----- The data

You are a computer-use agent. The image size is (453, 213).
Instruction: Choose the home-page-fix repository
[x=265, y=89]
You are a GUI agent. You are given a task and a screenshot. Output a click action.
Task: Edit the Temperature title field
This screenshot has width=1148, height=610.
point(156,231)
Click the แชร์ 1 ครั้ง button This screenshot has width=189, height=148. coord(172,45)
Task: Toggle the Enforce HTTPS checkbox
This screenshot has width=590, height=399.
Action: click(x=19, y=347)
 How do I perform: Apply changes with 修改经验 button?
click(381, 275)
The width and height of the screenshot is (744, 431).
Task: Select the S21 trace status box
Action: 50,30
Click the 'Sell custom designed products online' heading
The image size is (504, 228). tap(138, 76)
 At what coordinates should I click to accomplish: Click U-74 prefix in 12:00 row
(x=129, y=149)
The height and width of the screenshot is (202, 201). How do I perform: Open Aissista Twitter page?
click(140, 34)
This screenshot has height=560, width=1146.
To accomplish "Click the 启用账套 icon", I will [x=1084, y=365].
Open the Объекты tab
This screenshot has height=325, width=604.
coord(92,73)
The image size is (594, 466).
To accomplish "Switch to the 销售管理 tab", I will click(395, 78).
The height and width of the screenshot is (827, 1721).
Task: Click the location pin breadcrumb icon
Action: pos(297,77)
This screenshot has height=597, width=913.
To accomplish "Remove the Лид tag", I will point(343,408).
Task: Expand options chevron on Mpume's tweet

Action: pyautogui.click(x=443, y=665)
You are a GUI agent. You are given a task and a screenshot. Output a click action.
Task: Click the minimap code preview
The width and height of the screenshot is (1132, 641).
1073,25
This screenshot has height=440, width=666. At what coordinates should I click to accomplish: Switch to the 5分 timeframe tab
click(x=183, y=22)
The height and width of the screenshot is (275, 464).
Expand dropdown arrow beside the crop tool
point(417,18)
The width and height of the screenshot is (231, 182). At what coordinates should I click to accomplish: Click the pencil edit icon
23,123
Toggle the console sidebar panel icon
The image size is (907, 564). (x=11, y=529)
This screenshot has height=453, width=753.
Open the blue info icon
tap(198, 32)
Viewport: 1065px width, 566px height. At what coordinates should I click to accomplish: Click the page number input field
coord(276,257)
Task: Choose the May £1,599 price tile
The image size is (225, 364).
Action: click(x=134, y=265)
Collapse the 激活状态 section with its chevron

----------

- _Task goal_
Set the entries down again, unchanged and complete.

- _Exercise response_
You are a computer-use agent. The image size is (453, 213).
Instruction: Choose the home-page-fix repository
[x=265, y=89]
You are a GUI agent. You are given a task and a screenshot. Output a click action.
Task: Edit the Temperature title field
This screenshot has width=1148, height=610.
point(156,231)
Click the แชร์ 1 ครั้ง button This screenshot has width=189, height=148. coord(172,45)
Task: Toggle the Enforce HTTPS checkbox
This screenshot has width=590, height=399.
Action: click(x=19, y=347)
 How do I perform: Apply changes with 修改经验 button?
click(381, 275)
The width and height of the screenshot is (744, 431).
Task: Select the S21 trace status box
Action: 50,30
Click the 'Sell custom designed products online' heading
The image size is (504, 228). tap(138, 76)
 At what coordinates should I click to accomplish: Click U-74 prefix in 12:00 row
(x=129, y=149)
The height and width of the screenshot is (202, 201). How do I perform: Open Aissista Twitter page?
click(140, 34)
This screenshot has height=560, width=1146.
To accomplish "Click the 启用账套 icon", I will [x=1084, y=365].
Open the Объекты tab
This screenshot has height=325, width=604.
coord(92,73)
The image size is (594, 466).
To accomplish "Switch to the 销售管理 tab", I will click(395, 78).
The height and width of the screenshot is (827, 1721).
Task: Click the location pin breadcrumb icon
Action: pos(297,77)
This screenshot has height=597, width=913.
To accomplish "Remove the Лид tag", I will point(343,408).
Task: Expand options chevron on Mpume's tweet

Action: pyautogui.click(x=443, y=665)
You are a GUI agent. You are given a task and a screenshot. Output a click action.
Task: Click the minimap code preview
The width and height of the screenshot is (1132, 641).
1073,25
This screenshot has height=440, width=666. At what coordinates should I click to accomplish: Switch to the 5分 timeframe tab
click(x=183, y=22)
The height and width of the screenshot is (275, 464).
Expand dropdown arrow beside the crop tool
point(417,18)
The width and height of the screenshot is (231, 182). At what coordinates should I click to accomplish: Click the pencil edit icon
23,123
Toggle the console sidebar panel icon
The image size is (907, 564). (x=11, y=529)
This screenshot has height=453, width=753.
Open the blue info icon
tap(198, 32)
Viewport: 1065px width, 566px height. At what coordinates should I click to accomplish: Click the page number input field
coord(276,257)
Task: Choose the May £1,599 price tile
The image size is (225, 364).
Action: click(x=134, y=265)
Collapse the 激活状态 section with its chevron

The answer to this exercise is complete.